Yet, in his email of November 4th to clubs and executive officers, O’Leary denied that anyone from the county board had – as asserted in a statement of 30th October – “made it ‘abundantly’ clear to him that money raised in the name of Mayo GAA shall remain in the control of Mayo GAA”.

He further pointed out that had this been the case, he would not have proceeded with the fund raiser. In other words, he wasn’t willing to engage with Mayo on the terms laid down by the GAA.

This is in retrospect extraordinary. As soon as O’Leary’s views emerged in April, Mayo and Connelly should have walked away.

Feeble attempts to feed the 'nothing to see here' narrative were made with specious claims of a broad consensus in support of the executive

Outgoing treasurer Kevin O’Toole is particularly well regarded inside and outside Mayo for the efforts he made to streamline the county’s official fund-raising arm CairdeMhaigheo, which is a body compliant with GAA protocols.  It is hard to imagine that he was best pleased to see such an irregular arrangement emerge with MGISF.

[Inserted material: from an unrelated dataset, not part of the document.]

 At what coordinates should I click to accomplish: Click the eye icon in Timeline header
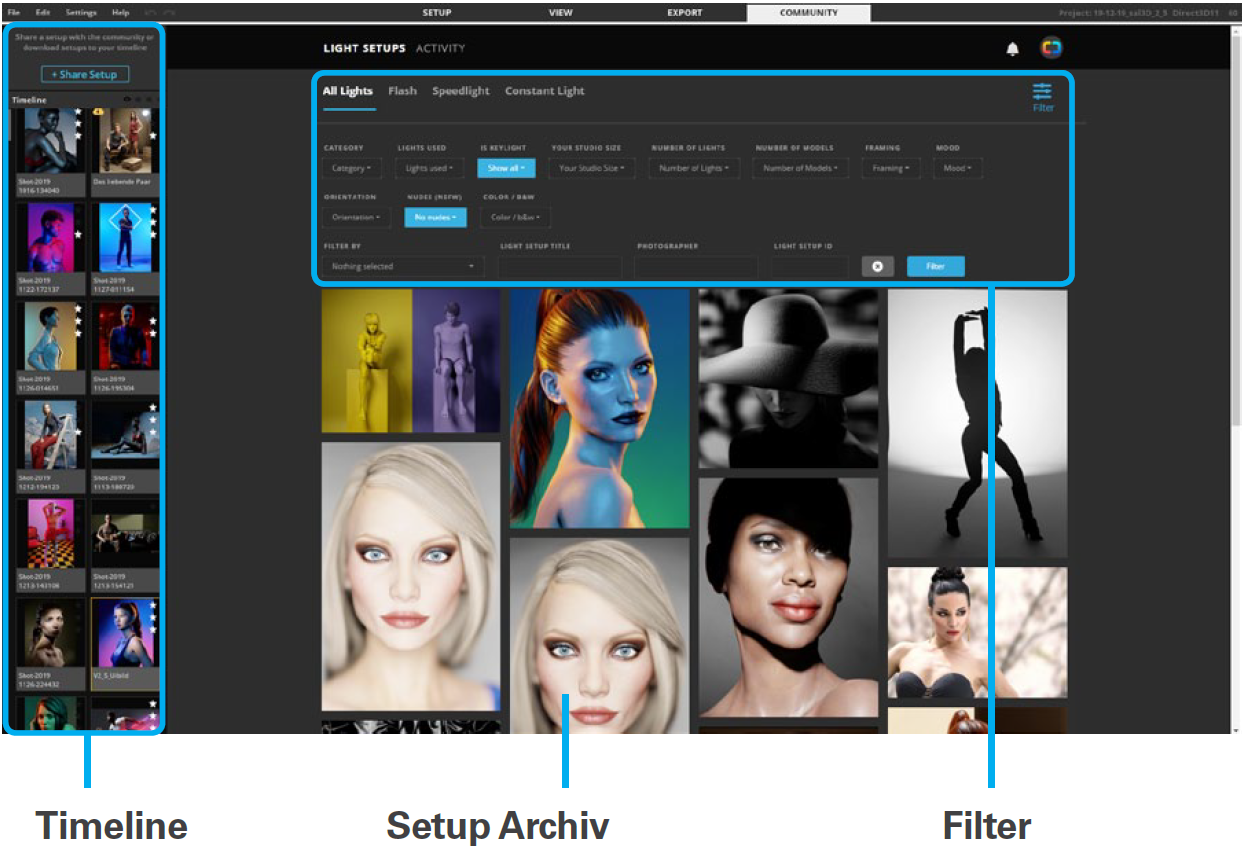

To recap, for those whose will to live has outweighed any desire to be fully acquainted with the imbroglio, the controversy centres on the MGISF’s unhappiness with how the funds it has both raised and already distributed have been – and are to be –allocated.

Broad consensus

The longer this situation continued, the more bitter the stand-off has become. County chair Mike Connelly, who at May’s New York event described O’Leary as “one of the greatest Mayo supporters”, has found himself caught between the MGISF – which at one stage looked like becoming a vital resource for the county – and the unhappiness in the clubs at the way such a vital piece of county board business has been mishandled.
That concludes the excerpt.